In total, the present study revealed that 11 efflux pump genes were downregulated more than fourfold in response to the combined pressure of RIF and VP, but no isolates exhibited > fourfold downregulation of Rv0451c (mmpS4) or Rv0450c (mmpL4), with just 17.1% of the isolates presenting with > twofold downregulation. Caleffi-Ferracioli et al. previously found that all of the efflux pump genes which they analyzed, including Rv1819c, Rv1258c, and Rv1410c, were downregulated following culture in the presence of VP and RIF for 72 h [41], in line with the present results. They also observed higher levels of Rv1819c (bacA), Rv1258c, and Rv2459 following culture for 16 h in the presence of RIF and VP relative to expression levels observed in response to RIF alone. In a separate study, Caleffi-Ferracioli et al. determined that VP had a better effect on the downregulation of efflux pump gene expression at 72 h relative to 16 h [20]. This may be a consequence of stress responses engaged by Mtb in response to short-term VP treatment, leading to the transient upregulation of efflux pump genes in an effort to eject this inhibitory compound from the cell. Over longer periods of time, however, gradual increases in the efficacy of VP culminate in efflux pump gene downregulation. Canezin et al. reported that Mtb cultured in the presence of RIF and VP for 72 h presented with significantly higher levels of Rv1819c (bacA) expression as compared to cells cultured in the presence of RIF alone, potentially owing to the risk of lethality to Mtb cells which may have driven the upregulation of this gene in an effort to facilitate survival via the excretion of RIF [42].
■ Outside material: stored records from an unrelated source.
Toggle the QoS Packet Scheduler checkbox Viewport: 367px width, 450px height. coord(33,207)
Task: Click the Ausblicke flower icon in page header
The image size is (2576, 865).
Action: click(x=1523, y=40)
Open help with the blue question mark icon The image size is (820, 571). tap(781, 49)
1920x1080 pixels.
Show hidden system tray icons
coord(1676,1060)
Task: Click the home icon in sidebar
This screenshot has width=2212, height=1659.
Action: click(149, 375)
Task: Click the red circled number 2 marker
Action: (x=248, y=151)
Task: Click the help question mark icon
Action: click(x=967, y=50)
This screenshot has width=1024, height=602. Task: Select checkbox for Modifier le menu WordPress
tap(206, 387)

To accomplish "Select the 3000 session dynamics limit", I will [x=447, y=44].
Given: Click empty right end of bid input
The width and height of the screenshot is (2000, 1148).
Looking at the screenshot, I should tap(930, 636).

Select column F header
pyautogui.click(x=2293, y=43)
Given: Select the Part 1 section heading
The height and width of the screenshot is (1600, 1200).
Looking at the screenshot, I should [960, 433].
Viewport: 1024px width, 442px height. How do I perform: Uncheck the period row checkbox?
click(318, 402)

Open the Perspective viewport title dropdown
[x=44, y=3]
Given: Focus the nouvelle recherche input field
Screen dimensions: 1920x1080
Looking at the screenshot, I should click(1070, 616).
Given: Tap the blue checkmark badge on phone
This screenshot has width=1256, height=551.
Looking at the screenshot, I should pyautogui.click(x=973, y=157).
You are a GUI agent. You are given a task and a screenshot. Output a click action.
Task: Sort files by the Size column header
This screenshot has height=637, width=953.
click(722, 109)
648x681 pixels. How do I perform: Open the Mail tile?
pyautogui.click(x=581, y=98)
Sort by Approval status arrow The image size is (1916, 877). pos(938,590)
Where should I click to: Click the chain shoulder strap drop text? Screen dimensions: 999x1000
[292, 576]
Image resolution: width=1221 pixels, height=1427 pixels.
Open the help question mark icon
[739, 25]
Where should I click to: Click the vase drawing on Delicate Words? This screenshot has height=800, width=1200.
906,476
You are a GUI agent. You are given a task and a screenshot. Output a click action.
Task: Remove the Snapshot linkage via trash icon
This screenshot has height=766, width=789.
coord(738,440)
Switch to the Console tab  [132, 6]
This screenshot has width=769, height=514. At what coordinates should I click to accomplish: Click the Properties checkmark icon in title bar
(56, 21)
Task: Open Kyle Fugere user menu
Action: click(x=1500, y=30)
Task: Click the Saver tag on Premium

In summary, the present analysis of efflux pump gene expression in RIF-resistant Mtb cells harboring rpoB gene mutations revealed that efflux pumps serve as important mediators of RIF resistance in addition to these mutations within the drug target-coding gene. Rather than serving as mutually exclusive mechanisms of resistance, these two processes appear to cooperatively facilitate overall resistance phenotypes. While these analyses included only a relatively limited number of clinical isolates with different rpoB mutation sites, the mutation sites most commonly observed in clinical settings were included herein and therefore have a certain universality and representativeness.